__Provided passage__:
# 1986 SmokerCraft 14 Big Fisherman Rebuild



## Jeff Johnson (Oct 11, 2016)

Howdy everyone. I am getting ready to redo my 1986 Smoker Craft Big Fisherman with a Johnson 28HP SPL, I purchased back in late July. I rode around a lot with it to get a feel of what I wanted to do with it. The boat trailer and motor all came as a package new. I have 4 specific questions. I want to do a center console and move it back from where the original console was, around 4 feet. In one picture I have a quick mock up of where I want the console.1)Would there be any handling problems with moving the console back? Seems to me wouldn't be any different than a tiller controlled boat. I want the boat to have its weight all in the center as much as I can. 2)Also what does everyone use to patch holes in these boats? Where I took the original storage and seats out they used carriage bolts through the hull. I had to cut them off as they were spinning. 3) After taking the seats/storage out, the sides seems kinda flimsy. Is there a way to support these back up and leave the open floor as well? 4) How are boat widths measured on these V hulls? Widest part at the top or bottom? This site is a cool site and I hope to be posting more pictures and asking more questions later.


----------



## DaleH (Oct 11, 2016)

*HOLES* - Most of us put back in properly bucked solid rivets ... done once, done right.

*STRUCTURAL *- See this post here: https://forum.tinboats.net/viewtopic.php?f=3&t=40289 for info and pictures. I had cautioned about boats where the middle seat is removed and if hitting waves, the stresses are sent down the sides of the hull where the hull is essentially trying to collapse on itself. _If you're always on a pond you may not need to heed this ... _

Someone else posted pictures of braces they were adding. So it appears in tin boats that the methods used are:


* Full-width seats (you don't want), 

* Half-size compartments up the sides (think Lund Alaskan layout or other hulls with rod storage down the side that mates the floor to the hull topside (side)

* Adding floor or braces for additional support when no seat or compartment is used.

I've only done the 1st two, so can't comment on braces. But hopefully others here can help you!

__Stored records__:
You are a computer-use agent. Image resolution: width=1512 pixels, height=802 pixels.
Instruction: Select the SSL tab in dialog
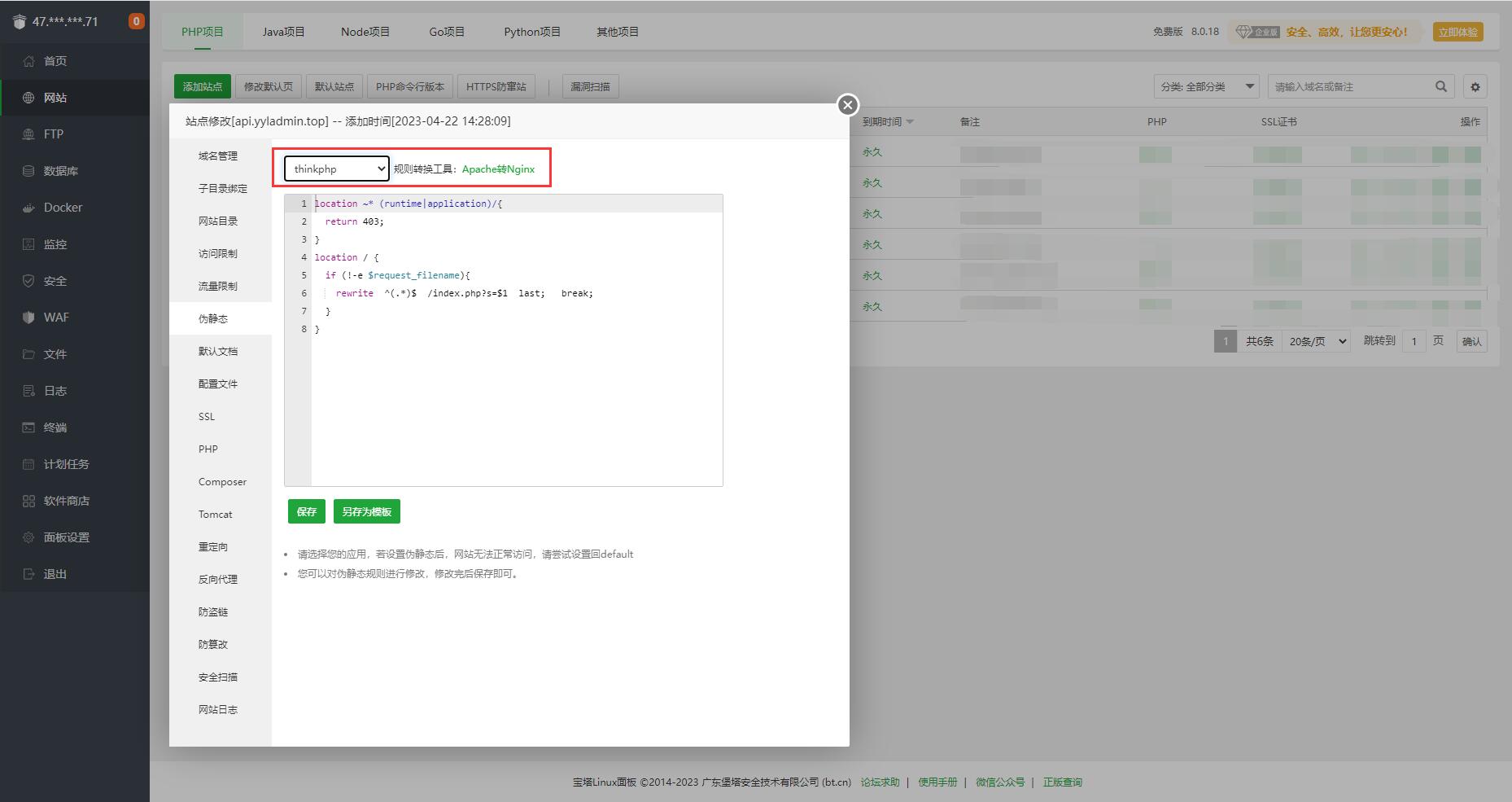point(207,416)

* * *

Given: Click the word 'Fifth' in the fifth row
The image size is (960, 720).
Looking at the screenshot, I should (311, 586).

__Objectives__:
a. Answer these questions about the boat rebuild thread, one line per answer, marked (i), (ii), (iii):
(i) What motor came with the 1986 Smoker Craft Big Fisherman?
(ii) About how far back from the original spot does the first poster want the center console?
(iii) According to DaleH, what do most people use to fill holes in these boats?
b. Can you extend the boat rebuild forum thread from the point where it stops?

__Expected responses__:
a.
(i) A Johnson 28HP SPL.
(ii) Around 4 feet.
(iii) Properly bucked solid rivets.

b.
*Welcome aboard!*


----------



## Jeff Johnson (Oct 11, 2016)

The trailer gets the garage for a while.I want to redo it also.
Someone brush painted it and the boat and they both look pretty rough. Got the floor all tore out and ready to start stripping the paint. I had 5, 30 gallon trash can full of wood and foam. I weighed each can and what I threw away weighed 230 pounds. It was soaking wet.


----------



## Jeff Johnson (Dec 5, 2016)

Got the trailer done about a month ago and have been working slowly on stripping the boat. Done with tho outside. Now working on the inside. Then I am gonna check for leaks and flip it over and start painting. Taking a poll on flat Olive green or shiny dark blue :? . I did discover a stripping technique that may help some, may not. I bought a gallon of stripper from Walmart, applied it with a brush, let it sit for 15 minutes, then took a stiff scrubbing brush and elbow grease, and the paint came right off. Then I washed it with a hose. Wish I had tried this before I bout 5 cans of Aircraft stripper. :roll:


----------



## misunderstood (Dec 6, 2016)

Looking good so far =D>


----------



## Jeff Johnson (Dec 22, 2016)

I have some questions for all the re builders. 1.) Would it be a good idea to paint under neath the floor inside the boat, and has anyone used the truck bed liner stuff? Or what would be best to use there? 2.) On the floor I am going to use 1/2 inch regular plywood. Should I seal the wood with something before I install it? I have almost finished stripping the inside of the boat, outside is done. I am going to fix all the leaks then primer and paint soon. Still undecided on flat army green or shiny blue....?????


----------



## derekdiruz (Dec 23, 2016)

In my boat, I'd paint gluv it on the seams where rivets are. Just another small step to help piece of mind. I have contemplated and thought about truck bed liner in mine below the floor.. I think in the future I'll use raptor liner. I've used this on many vehicles with lasting success, and under the floor of a boat it would be in much less of a harsh environment so it should hold up well. Personally I want it to add to the rigidity (if it does at all) to the hull. Further, I feel like it will help with some noise... but honestly, I'm probably using it just to use up what I have laying around my house.

For the sealant of the wood, especially if it's your floor I think it needs sealed. Spar urethane worked well with me, but takes forever to dry for additional coats. Also it's hard to work with because it doesn't set fast. It's much like a viscous paint. For any future uses of wood I intend to fiberglass it. Quickly sets so I can get a lot done in a day versus paint and wait.. also, it's cheap, I'm familiar with it, and when it needs replaced I'll dread it a little less. Lol. 

Good luck!

Sent from my SM-G930V using Tapatalk


----------



## Johnny (Dec 23, 2016)

Jeff - in my world - I would definately paint the underside of the floor boards.
also, the tops as well - even if you are going to paint it, carpet it, or vinyl it - seal it.
Plywood is the most porous product that we use and it will suck up moisture
even when you can't see it or feel it......... inviting deterioration, warping, cupping and curling.
to get the deep first coat, thin the coating (either varnish or oil based primer) 50%
with the appropriate thinner. Let dry 48 hours, then apply a few more unthinned coats,
following the directions on the product you use.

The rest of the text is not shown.